Doctor Beat is in the house

European researchers claim the days of just sitting around listening to the stereo are coming to an end: digital music means everybody will be mixing and mashing up like a DJ

According to researchers working on the EU-funded Semantic Hi-Fi project, with the advent of compressed music files (MP3) and easily accessible Internet file exchange and download services, consumers are turning to personal mini-databases of music files for their musical enjoyment. It means that, in the future, the boundaries between the stereo system, computer and the television will become more and more blurred.

"Music is no longer limited by a fixed format. Network-based distribution has freed music from the limits imposed by these formats and opened a whole new range of possibilities which will encourage greater interaction with musical pieces," said Hugues Vinet of the French music and acoustics research centre IRCAM, which co-ordinated the project.

The working prototype produced by the research team uses either a hand-held, touch screen remote or the touch screen display of the main computer to look at the structure of a piece and let them to move around it and even to modify elements of the musical composition: change the tempo; remix it; or even add or take out instruments.
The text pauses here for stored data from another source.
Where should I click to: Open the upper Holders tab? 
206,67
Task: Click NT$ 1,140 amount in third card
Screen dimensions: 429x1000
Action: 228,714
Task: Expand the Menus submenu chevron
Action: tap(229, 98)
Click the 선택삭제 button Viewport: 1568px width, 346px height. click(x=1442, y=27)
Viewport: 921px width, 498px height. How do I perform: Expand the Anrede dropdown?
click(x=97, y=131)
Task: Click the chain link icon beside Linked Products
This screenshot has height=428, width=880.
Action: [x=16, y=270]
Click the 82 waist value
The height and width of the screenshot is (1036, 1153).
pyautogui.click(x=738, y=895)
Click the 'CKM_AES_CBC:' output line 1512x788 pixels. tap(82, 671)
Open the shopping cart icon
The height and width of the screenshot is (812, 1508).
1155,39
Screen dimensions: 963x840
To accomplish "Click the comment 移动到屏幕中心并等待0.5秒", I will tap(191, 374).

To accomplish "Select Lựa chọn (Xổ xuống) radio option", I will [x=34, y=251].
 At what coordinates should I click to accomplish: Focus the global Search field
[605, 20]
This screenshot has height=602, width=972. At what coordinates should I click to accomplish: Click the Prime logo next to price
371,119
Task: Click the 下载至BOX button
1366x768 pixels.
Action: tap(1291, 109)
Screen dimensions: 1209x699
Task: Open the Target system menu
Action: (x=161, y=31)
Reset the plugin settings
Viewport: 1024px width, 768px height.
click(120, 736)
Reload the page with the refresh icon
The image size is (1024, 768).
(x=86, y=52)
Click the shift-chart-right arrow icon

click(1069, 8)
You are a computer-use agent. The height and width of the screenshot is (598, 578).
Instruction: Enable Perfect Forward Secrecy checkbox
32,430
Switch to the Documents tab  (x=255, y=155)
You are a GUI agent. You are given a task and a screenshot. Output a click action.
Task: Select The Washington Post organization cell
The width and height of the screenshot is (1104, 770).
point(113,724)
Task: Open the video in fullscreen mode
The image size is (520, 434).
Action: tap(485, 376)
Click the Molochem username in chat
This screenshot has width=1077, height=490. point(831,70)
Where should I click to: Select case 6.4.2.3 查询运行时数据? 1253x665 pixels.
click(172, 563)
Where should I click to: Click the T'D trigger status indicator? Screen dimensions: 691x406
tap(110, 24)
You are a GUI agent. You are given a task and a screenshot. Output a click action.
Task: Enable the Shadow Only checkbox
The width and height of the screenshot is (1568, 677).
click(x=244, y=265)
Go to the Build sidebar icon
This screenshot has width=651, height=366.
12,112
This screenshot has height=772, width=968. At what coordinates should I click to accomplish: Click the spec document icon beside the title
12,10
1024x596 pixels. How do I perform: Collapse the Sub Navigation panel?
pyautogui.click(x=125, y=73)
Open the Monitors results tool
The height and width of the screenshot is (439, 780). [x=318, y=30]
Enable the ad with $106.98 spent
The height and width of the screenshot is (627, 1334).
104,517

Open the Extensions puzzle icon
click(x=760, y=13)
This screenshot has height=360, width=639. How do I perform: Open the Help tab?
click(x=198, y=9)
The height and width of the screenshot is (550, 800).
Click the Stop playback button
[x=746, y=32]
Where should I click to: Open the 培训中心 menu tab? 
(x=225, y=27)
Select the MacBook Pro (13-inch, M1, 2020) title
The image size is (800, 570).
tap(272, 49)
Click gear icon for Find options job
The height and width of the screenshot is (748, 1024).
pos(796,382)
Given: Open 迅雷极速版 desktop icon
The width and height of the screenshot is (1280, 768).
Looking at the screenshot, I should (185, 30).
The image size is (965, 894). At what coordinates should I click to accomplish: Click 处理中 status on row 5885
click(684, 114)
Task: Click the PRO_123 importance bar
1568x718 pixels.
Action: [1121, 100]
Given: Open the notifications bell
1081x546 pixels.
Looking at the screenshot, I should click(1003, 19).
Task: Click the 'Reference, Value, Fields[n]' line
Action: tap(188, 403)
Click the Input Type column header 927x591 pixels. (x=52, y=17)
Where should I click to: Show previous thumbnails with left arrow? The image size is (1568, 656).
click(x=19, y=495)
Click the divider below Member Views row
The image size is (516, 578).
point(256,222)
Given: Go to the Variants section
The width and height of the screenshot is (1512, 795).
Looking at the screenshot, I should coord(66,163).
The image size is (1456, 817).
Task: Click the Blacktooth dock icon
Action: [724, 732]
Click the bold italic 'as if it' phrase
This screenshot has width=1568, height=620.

Some of the results of the project have already been incorporated into new products. Project partner Native Instruments used many of Semantic Hi-Fi's features for its Traktor DJ Studio 3 software. The prototype developed by the project also incorporated many of these tools into a home system.

"The hi-fi of the future will make sophisticated software tools for professional musicians available to a wider public," said Vinet. "Owners of next-generation hi-fi will be able to do more than just passively listen, they will have a tool which also allows them to manipulate music and to create new pieces themselves."

Hi-fis of the future will be linked up to the Internet, and it will be possible to share personal works with others through peer-to-peer (P2P) systems. Researchers said they did not overlook the issue of copyright.

"The P2P systems envisaged will respect the songs' copyrights by only transmitting the information necessary for editing and modifying them," Vinet stressed.

The ability to extract and display a whole range of information tempo, key, lyrics, musical score on a musical piece should also deepen the listeners musical knowledge and appreciation.

One of the challenges of the digital hi-fi will be managing extensive databases of music. It will no longer be a matter of simply grabbing a favourite CD from the shelf but of trawling through a database of perhaps tens of thousands of pieces. Semantic Hi-Fi, which concluded in November 2006, continued the work of Cuidado, an earlier EU-funded project, developing search engines capable of extracting information on musical content and providing tools for the effective management of musical 'libraries'.

As a result of this work, the researchers claimed that users of future hi-fi can expect to be able to navigate easily through their collections using search criteria, such as tempo, genre, instrumentation, in addition to the traditional search criteria of artist and title. In principle, you would be able to start from a reference piece and search for those similar to it according to selected musical criteria. You can classify and retrieve your songs by defining your own musical categories from a set of track examples that will be automatically generalised to your whole database.

Many of the results of the project are now available for licensing and several are being developed further within the context on new research projects.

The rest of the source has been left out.